Jannique Stewart is a pro-life speaker with the Life Training Institute. Earlier this year, Stewart had been invited to give a talk at Cornell University's Political Union (CPU) "regarding the fact that abortion is a moral wrong."
But in a Facebook post dated March 23, Stewart shared that she had been surprised to receive a phone call disinviting her from the event because of her outspoken beliefs regarding Biblical sexuality. Those beliefs included the ideas that sexual activity ought to be reserved for marriage, and that God designed marriage to be between one man and one woman.
Stewart stated in her post that it was made clear to her that those views are what led to her being disinvited. She also said that the university compared her to people holding pro-slavery and pro-holocaust views.
"It was explained to me that having someone on campus who believed the way I did was tantamount to allowing a racist to speak who held pro-slavery and pro- holocaust views," she wrote.
The group also told Stewart that they were concerned that students would be offended by her beliefs, which would result in their not being able to focus on or listen to her speech.
When she told the Cornell group that they were being overtly discriminatory by disinviting her over her conservative views, they decided not to disinvite her, but still suggested it would be preferable for another speaker to come in her place, who did not hold such views.
But Stewart held her ground and told the group that she would not consider stepping aside, and she would be looking forward to speaking to students on April 23. That’s when she received yet another telephone call, informing her that she was officially disinvited for a second time because of her outspoken conservative beliefs.
Later that same day, Princeton University's Robert George, who directs Princeton's Madison Program, shared Stewart’s story on Facebook and wrote:
"Evidently, no Catholic, Evangelical Protestant, Eastern Orthodox Christian, Orthodox Jew, or Muslim, who believes what his or her tradition of faith teaches about sex and marriage is permitted to engage in debate at the Cornell Political Union.
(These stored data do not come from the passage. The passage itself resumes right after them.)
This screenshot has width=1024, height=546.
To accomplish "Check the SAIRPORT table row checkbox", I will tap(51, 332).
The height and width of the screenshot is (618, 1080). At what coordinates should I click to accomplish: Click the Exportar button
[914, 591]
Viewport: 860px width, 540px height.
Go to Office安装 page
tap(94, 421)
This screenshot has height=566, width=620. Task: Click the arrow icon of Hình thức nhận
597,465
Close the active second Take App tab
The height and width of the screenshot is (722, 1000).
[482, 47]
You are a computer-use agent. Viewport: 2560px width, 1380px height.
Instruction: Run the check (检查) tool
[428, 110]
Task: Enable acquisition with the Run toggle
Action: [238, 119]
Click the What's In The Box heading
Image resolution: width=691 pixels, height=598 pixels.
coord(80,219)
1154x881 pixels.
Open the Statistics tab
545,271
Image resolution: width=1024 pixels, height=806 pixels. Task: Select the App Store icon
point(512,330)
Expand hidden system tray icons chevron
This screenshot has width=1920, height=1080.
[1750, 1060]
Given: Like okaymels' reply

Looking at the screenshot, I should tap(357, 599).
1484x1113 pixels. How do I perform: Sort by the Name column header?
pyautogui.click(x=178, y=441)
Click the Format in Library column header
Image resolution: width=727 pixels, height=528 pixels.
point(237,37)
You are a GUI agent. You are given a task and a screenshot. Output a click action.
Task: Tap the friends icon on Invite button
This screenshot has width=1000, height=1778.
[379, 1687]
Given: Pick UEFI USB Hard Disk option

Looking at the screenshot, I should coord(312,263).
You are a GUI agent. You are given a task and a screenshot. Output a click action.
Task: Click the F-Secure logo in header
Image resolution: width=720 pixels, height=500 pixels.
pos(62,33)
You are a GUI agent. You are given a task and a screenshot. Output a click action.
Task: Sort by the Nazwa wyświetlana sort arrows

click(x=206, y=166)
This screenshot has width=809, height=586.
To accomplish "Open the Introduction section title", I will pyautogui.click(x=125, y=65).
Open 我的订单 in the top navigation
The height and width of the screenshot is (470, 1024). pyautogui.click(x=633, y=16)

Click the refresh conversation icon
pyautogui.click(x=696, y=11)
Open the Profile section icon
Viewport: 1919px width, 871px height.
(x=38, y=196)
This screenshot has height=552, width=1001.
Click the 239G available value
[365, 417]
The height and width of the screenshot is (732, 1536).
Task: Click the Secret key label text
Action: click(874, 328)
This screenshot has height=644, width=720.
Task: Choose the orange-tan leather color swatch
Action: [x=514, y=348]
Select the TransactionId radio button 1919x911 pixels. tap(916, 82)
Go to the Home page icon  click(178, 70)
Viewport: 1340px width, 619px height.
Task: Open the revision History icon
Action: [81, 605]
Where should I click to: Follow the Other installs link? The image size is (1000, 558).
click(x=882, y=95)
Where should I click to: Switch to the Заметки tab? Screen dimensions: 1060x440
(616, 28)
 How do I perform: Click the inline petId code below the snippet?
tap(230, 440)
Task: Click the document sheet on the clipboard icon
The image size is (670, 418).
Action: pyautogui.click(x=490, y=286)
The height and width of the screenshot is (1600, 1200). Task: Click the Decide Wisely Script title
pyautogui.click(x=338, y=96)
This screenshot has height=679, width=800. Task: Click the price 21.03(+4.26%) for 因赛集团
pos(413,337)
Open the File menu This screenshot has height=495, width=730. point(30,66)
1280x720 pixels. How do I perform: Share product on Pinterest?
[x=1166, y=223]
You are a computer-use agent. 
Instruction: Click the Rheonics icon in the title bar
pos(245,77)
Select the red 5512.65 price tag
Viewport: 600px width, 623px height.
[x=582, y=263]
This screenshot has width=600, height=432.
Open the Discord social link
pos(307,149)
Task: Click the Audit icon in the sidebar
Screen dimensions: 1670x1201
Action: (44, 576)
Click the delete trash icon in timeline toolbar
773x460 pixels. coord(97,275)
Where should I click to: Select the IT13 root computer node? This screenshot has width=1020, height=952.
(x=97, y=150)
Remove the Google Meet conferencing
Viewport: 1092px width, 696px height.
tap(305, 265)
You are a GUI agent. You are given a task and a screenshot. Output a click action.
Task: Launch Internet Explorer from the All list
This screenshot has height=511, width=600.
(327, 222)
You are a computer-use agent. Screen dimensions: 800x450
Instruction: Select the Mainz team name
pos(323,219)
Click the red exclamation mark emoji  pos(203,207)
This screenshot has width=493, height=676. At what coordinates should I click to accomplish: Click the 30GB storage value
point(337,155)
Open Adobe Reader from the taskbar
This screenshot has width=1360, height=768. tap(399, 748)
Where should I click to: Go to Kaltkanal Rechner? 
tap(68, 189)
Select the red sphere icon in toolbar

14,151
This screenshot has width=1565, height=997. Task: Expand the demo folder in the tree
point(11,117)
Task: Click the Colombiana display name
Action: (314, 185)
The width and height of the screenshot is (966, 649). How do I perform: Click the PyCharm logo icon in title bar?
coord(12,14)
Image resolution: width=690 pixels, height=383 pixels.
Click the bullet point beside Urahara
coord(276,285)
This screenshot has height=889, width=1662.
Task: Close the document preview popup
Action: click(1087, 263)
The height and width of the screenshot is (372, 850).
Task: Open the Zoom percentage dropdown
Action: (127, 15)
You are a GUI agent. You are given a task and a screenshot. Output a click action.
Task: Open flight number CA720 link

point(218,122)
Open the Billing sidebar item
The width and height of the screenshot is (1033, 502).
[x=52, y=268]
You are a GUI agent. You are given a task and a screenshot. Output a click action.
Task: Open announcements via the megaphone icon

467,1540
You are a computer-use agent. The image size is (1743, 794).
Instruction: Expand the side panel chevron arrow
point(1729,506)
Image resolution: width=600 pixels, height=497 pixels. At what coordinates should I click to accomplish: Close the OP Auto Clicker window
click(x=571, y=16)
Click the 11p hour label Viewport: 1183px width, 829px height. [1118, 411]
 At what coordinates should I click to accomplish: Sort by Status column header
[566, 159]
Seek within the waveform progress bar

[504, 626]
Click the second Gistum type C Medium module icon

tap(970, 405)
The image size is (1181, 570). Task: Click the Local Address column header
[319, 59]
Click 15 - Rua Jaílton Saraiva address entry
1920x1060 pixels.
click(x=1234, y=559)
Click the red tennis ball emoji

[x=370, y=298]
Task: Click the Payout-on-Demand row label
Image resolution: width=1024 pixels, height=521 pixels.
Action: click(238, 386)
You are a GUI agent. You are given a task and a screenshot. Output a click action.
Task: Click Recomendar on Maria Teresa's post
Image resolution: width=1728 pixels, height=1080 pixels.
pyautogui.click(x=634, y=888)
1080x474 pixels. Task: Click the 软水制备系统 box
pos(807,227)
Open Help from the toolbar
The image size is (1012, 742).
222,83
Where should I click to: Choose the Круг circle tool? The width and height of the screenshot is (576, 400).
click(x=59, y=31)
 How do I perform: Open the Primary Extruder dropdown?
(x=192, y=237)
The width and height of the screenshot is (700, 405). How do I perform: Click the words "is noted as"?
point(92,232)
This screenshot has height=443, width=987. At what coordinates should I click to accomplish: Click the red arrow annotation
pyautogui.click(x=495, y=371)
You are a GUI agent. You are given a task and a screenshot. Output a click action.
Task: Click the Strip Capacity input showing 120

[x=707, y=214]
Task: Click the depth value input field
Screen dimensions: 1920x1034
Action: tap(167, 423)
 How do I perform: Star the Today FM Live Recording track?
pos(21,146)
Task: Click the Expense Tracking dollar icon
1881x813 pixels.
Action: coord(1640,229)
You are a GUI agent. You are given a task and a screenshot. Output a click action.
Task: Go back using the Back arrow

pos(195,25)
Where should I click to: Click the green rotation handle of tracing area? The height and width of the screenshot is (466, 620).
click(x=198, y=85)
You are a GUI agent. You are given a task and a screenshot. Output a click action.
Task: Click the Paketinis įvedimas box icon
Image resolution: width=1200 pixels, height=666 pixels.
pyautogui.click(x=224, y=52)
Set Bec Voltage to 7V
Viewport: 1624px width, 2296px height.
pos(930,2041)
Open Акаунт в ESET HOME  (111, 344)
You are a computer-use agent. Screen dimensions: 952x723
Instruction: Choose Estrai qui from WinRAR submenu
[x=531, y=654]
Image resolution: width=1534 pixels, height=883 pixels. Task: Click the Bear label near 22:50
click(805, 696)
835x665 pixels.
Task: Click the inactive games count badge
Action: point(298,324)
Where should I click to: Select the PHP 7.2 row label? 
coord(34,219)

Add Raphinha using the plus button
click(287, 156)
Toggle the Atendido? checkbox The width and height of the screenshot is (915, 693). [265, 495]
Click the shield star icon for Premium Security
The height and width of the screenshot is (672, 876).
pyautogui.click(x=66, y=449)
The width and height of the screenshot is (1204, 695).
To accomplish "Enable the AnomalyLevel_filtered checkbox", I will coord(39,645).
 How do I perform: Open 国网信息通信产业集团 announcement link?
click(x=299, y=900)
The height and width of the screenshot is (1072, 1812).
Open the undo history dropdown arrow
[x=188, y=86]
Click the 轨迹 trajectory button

Even someone who, following thinkers like Plato, Aristotle, Musonius Rufus, Xenophanes, and Plutarch, holds to traditional morality on philosophical grounds without the benefit of scriptural revelation, is ineligible to be a debater. If Plato or Aristotle were around today, they would be barred. Think about that for a second."
"Among the most appalling practices of the contemporary left is its attempt to secure its position on sex and marriage by stigmatizing anyone who dissents from it as a "bigot' or "hater"--the equivalent of a racist--and thus excluding them and shutting down all debate," George wrote. "We're seeing this all over the country. It is a sin against the House of Intellect. The bullies who commit it need to be stood up to. Their victims need to refuse to be intimidated. And all men and women of goodwill need to stand with them."
"Where oh where are the old fashioned, honorable liberals?" George asked.